- **Prompt**
Retype all of the entries word for word.

- **Materials provided**
------------

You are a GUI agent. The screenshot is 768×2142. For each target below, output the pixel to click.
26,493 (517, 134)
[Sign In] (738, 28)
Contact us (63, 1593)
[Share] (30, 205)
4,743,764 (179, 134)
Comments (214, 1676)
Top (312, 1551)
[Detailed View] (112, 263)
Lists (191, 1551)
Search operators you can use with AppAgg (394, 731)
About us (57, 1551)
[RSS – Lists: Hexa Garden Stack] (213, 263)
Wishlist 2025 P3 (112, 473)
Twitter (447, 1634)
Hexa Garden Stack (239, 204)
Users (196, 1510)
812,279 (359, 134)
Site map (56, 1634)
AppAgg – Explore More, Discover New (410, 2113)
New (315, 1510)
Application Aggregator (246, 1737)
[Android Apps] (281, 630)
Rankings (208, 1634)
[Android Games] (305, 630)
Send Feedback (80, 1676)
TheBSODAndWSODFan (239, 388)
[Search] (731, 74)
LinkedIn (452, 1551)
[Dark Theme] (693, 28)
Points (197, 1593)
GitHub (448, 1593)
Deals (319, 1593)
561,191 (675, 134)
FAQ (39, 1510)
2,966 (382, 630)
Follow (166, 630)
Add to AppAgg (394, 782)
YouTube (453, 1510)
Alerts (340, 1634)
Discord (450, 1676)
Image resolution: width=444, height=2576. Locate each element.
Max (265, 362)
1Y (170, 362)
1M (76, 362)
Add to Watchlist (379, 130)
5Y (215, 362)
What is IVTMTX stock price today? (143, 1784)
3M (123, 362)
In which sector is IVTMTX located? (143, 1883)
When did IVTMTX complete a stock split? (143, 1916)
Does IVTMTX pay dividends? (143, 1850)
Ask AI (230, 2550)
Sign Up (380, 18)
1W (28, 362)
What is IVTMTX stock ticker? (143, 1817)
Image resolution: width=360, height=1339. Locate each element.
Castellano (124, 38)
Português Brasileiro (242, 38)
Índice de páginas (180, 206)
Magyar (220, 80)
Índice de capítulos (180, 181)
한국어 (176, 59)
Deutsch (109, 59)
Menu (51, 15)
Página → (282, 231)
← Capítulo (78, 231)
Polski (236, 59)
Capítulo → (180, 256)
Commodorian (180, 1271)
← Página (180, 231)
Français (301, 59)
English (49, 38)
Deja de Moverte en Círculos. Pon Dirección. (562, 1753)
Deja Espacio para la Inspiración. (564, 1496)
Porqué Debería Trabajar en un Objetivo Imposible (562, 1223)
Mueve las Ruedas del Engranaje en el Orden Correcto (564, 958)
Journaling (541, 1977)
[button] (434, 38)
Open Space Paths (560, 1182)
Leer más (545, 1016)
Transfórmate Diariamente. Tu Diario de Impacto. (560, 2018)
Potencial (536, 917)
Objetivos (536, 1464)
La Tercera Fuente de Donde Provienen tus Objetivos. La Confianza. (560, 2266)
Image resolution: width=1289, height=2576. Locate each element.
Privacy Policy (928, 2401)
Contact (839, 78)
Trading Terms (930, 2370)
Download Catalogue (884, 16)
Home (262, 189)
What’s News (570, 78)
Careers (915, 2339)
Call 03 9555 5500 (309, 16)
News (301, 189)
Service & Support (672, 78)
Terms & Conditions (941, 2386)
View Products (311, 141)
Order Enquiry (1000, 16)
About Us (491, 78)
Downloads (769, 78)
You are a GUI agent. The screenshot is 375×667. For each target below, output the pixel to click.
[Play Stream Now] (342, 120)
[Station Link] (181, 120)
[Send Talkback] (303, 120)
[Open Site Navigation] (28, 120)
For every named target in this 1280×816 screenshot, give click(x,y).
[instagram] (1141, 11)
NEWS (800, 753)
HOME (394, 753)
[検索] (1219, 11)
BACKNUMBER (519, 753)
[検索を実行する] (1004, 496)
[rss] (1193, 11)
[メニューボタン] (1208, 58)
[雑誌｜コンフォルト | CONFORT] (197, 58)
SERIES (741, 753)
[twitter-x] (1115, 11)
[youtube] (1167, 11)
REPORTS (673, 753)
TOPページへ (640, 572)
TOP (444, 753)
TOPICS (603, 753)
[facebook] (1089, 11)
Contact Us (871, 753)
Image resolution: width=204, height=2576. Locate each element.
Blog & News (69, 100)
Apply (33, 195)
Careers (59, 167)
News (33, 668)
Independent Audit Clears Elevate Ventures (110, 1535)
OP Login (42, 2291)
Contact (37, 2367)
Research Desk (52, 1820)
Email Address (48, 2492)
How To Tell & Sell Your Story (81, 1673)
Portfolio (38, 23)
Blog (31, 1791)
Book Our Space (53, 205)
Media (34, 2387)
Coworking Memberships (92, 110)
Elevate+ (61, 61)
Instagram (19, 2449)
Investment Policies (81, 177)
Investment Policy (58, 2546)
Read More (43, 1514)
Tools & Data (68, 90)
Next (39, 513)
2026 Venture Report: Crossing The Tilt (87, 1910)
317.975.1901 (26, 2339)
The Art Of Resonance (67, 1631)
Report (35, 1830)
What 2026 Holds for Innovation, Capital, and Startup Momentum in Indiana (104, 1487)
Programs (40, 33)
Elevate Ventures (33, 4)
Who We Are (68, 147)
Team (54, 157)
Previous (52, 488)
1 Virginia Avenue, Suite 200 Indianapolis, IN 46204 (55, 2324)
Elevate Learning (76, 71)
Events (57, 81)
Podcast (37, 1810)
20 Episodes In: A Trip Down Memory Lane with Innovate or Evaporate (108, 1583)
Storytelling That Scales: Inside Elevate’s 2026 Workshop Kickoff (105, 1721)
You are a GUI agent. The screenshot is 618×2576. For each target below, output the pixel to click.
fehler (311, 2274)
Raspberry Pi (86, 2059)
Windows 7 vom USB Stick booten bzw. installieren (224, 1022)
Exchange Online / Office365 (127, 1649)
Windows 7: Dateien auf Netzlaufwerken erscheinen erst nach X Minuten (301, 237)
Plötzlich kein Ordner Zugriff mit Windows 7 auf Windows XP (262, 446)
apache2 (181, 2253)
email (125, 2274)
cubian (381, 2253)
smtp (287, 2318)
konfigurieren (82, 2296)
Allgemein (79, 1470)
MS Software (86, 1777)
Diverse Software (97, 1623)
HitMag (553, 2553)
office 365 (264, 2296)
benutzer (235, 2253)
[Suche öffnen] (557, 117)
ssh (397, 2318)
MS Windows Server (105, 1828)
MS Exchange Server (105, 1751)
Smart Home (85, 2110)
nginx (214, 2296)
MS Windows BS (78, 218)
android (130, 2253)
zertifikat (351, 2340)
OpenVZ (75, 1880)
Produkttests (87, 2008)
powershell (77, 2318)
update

------------

- **Task response**
You are a GUI agent. The screenshot is 768×2142. For each target below, output the pixel to click.
26,493 (517, 134)
[Sign In] (738, 28)
Contact us (63, 1593)
[Share] (30, 205)
4,743,764 (179, 134)
Comments (214, 1676)
Top (312, 1551)
[Detailed View] (112, 263)
Lists (191, 1551)
Search operators you can use with AppAgg (394, 731)
About us (57, 1551)
[RSS – Lists: Hexa Garden Stack] (213, 263)
Wishlist 2025 P3 (112, 473)
Twitter (447, 1634)
Hexa Garden Stack (239, 204)
Users (196, 1510)
812,279 (359, 134)
Site map (56, 1634)
AppAgg – Explore More, Discover New (410, 2113)
New (315, 1510)
Application Aggregator (246, 1737)
[Android Apps] (281, 630)
Rankings (208, 1634)
[Android Games] (305, 630)
Send Feedback (80, 1676)
TheBSODAndWSODFan (239, 388)
[Search] (731, 74)
LinkedIn (452, 1551)
[Dark Theme] (693, 28)
Points (197, 1593)
GitHub (448, 1593)
Deals (319, 1593)
561,191 (675, 134)
FAQ (39, 1510)
2,966 (382, 630)
Follow (166, 630)
Add to AppAgg (394, 782)
YouTube (453, 1510)
Alerts (340, 1634)
Discord (450, 1676)
Image resolution: width=444, height=2576. Locate each element.
Max (265, 362)
1Y (170, 362)
1M (76, 362)
Add to Watchlist (379, 130)
5Y (215, 362)
What is IVTMTX stock price today? (143, 1784)
3M (123, 362)
In which sector is IVTMTX located? (143, 1883)
When did IVTMTX complete a stock split? (143, 1916)
Does IVTMTX pay dividends? (143, 1850)
Ask AI (230, 2550)
Sign Up (380, 18)
1W (28, 362)
What is IVTMTX stock ticker? (143, 1817)
Image resolution: width=360, height=1339. Locate each element.
Castellano (124, 38)
Português Brasileiro (242, 38)
Índice de páginas (180, 206)
Magyar (220, 80)
Índice de capítulos (180, 181)
한국어 (176, 59)
Deutsch (109, 59)
Menu (51, 15)
Página → (282, 231)
← Capítulo (78, 231)
Polski (236, 59)
Capítulo → (180, 256)
Commodorian (180, 1271)
← Página (180, 231)
Français (301, 59)
English (49, 38)
Deja de Moverte en Círculos. Pon Dirección. (562, 1753)
Deja Espacio para la Inspiración. (564, 1496)
Porqué Debería Trabajar en un Objetivo Imposible (562, 1223)
Mueve las Ruedas del Engranaje en el Orden Correcto (564, 958)
Journaling (541, 1977)
[button] (434, 38)
Open Space Paths (560, 1182)
Leer más (545, 1016)
Transfórmate Diariamente. Tu Diario de Impacto. (560, 2018)
Potencial (536, 917)
Objetivos (536, 1464)
La Tercera Fuente de Donde Provienen tus Objetivos. La Confianza. (560, 2266)
Image resolution: width=1289, height=2576. Locate each element.
Privacy Policy (928, 2401)
Contact (839, 78)
Trading Terms (930, 2370)
Download Catalogue (884, 16)
Home (262, 189)
What’s News (570, 78)
Careers (915, 2339)
Call 03 9555 5500 (309, 16)
News (301, 189)
Service & Support (672, 78)
Terms & Conditions (941, 2386)
View Products (311, 141)
Order Enquiry (1000, 16)
About Us (491, 78)
Downloads (769, 78)
You are a GUI agent. The screenshot is 375×667. For each target below, output the pixel to click.
[Play Stream Now] (342, 120)
[Station Link] (181, 120)
[Send Talkback] (303, 120)
[Open Site Navigation] (28, 120)
For every named target in this 1280×816 screenshot, give click(x,y).
[instagram] (1141, 11)
NEWS (800, 753)
HOME (394, 753)
[検索] (1219, 11)
BACKNUMBER (519, 753)
[検索を実行する] (1004, 496)
[rss] (1193, 11)
[メニューボタン] (1208, 58)
[雑誌｜コンフォルト | CONFORT] (197, 58)
SERIES (741, 753)
[twitter-x] (1115, 11)
[youtube] (1167, 11)
REPORTS (673, 753)
TOPページへ (640, 572)
TOP (444, 753)
TOPICS (603, 753)
[facebook] (1089, 11)
Contact Us (871, 753)
Image resolution: width=204, height=2576. Locate each element.
Blog & News (69, 100)
Apply (33, 195)
Careers (59, 167)
News (33, 668)
Independent Audit Clears Elevate Ventures (110, 1535)
OP Login (42, 2291)
Contact (37, 2367)
Research Desk (52, 1820)
Email Address (48, 2492)
How To Tell & Sell Your Story (81, 1673)
Portfolio (38, 23)
Blog (31, 1791)
Book Our Space (53, 205)
Media (34, 2387)
Coworking Memberships (92, 110)
Elevate+ (61, 61)
Instagram (19, 2449)
Investment Policies (81, 177)
Investment Policy (58, 2546)
Read More (43, 1514)
Tools & Data (68, 90)
Next (39, 513)
2026 Venture Report: Crossing The Tilt (87, 1910)
317.975.1901 (26, 2339)
The Art Of Resonance (67, 1631)
Report (35, 1830)
What 2026 Holds for Innovation, Capital, and Startup Momentum in Indiana (104, 1487)
Programs (40, 33)
Elevate Ventures (33, 4)
Who We Are (68, 147)
Team (54, 157)
Previous (52, 488)
1 Virginia Avenue, Suite 200 Indianapolis, IN 46204 (55, 2324)
Elevate Learning (76, 71)
Events (57, 81)
Podcast (37, 1810)
20 Episodes In: A Trip Down Memory Lane with Innovate or Evaporate (108, 1583)
Storytelling That Scales: Inside Elevate’s 2026 Workshop Kickoff (105, 1721)
You are a GUI agent. The screenshot is 618×2576. For each target below, output the pixel to click.
fehler (311, 2274)
Raspberry Pi (86, 2059)
Windows 7 vom USB Stick booten bzw. installieren (224, 1022)
Exchange Online / Office365 (127, 1649)
Windows 7: Dateien auf Netzlaufwerken erscheinen erst nach X Minuten (301, 237)
Plötzlich kein Ordner Zugriff mit Windows 7 auf Windows XP (262, 446)
apache2 (181, 2253)
email (125, 2274)
cubian (381, 2253)
smtp (287, 2318)
konfigurieren (82, 2296)
Allgemein (79, 1470)
MS Software (86, 1777)
Diverse Software (97, 1623)
HitMag (553, 2553)
office 365 (264, 2296)
benutzer (235, 2253)
[Suche öffnen] (557, 117)
ssh (397, 2318)
MS Windows Server (105, 1828)
MS Exchange Server (105, 1751)
Smart Home (85, 2110)
nginx (214, 2296)
MS Windows BS (78, 218)
android (130, 2253)
zertifikat (351, 2340)
OpenVZ (75, 1880)
Produkttests (87, 2008)
powershell (77, 2318)
update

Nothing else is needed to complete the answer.